Elisabeth Deichmann (Kopenhagen, 12 juni 1896 – Beverly Farms, Essex County, Massachusetts, 9 augustus 1975), was een van oorsprong Deens taxonoom, gespecialiseerd in Octocorallia en zeekomkommers. Ze was een leerling van Theodor Mortensen. In 1926 emigreerde ze naar de Verenigde Staten en in 1936 werd ze Amerikaans staatsburger. De laatste tientallen jaren van haar leven was ze verbonden aan het Museum of Comparative Zoölogy van Harvard University in Cambridge, Massachusetts.

Levensschets[bewerken | brontekst bewerken]

Gebouw van het Harvard Museum of Natural History, waarvan het Museum of Comparative Zoology een onderdeel is

Elisabeth Deichmann (Liska) werd geboren in Kopenhagen en was enig kind van Henrik Deichmann en Christine Lund. Haar vader was arts, haar moeder was een bekend kunstenares die tekende, aquarelleerde en schilderde, en een van de eerste vrouwen die werden toegelaten tot de Koninklijke Deense Kunstacademie.

Van 1903 tot 1910 woonde ze met haar ouders in Holsteinsborg op Groenland, waar haar vader een positie als arts had. Haar enige leeftijdgenote die ook Deens sprak was de dochter van de Deense gouverneur van de plaats. De twee meisjes gingen niet naar school maar kregen van de beide moeders les. Na terugkomst in Denemarken kreeg Deichmann eerst nog een jaar privéles, waarna ze de laatste drie jaar van de middelbare school deed. In 1914 schreef ze zich in aan de Universiteit van Kopenhagen om zoölogie te gaan studeren.

Als undergraduate kwam ze in aanraking met de zeekomkommers die Theodor Mortensen mee terugbracht van zijn expeditie van 1914 tot 1916 naar de Grote Oceaan. Deichmann ontwikkelde er zo interesse voor. Haar eerste twee artikelen, uitgekomen in 1920, gingen echter over spinnen. Het volgende artikel, haar masterthesis die in de Videnskabelige Meddelelser van 1922 verscheen, ging over zeekomkommers. Die groep vormde de rest van haar leven haar studieobject, met één niet onbelangrijke uitzondering: het rapport over de Alcyonaria van het westelijk deel van de Atlantische Oceaan (1936).

:::

• [GESTELDE OPGAVE]: Waar woonde Elisabeth Deichmann volgens het fragment over haar leven van 1903 tot 1910 met haar ouders?

• [BRONGEGEVENS]:
:::

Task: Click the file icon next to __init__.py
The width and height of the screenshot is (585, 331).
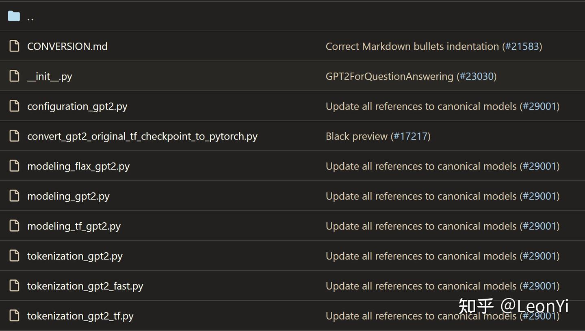Action: click(x=14, y=76)
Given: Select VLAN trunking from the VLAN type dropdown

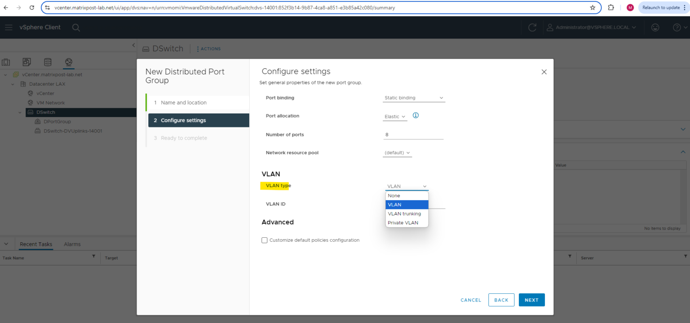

:::

• [SCHRIFTELIJK ANTWOORD]: In Holsteinsborg op Groenland, waar haar vader een positie als arts had.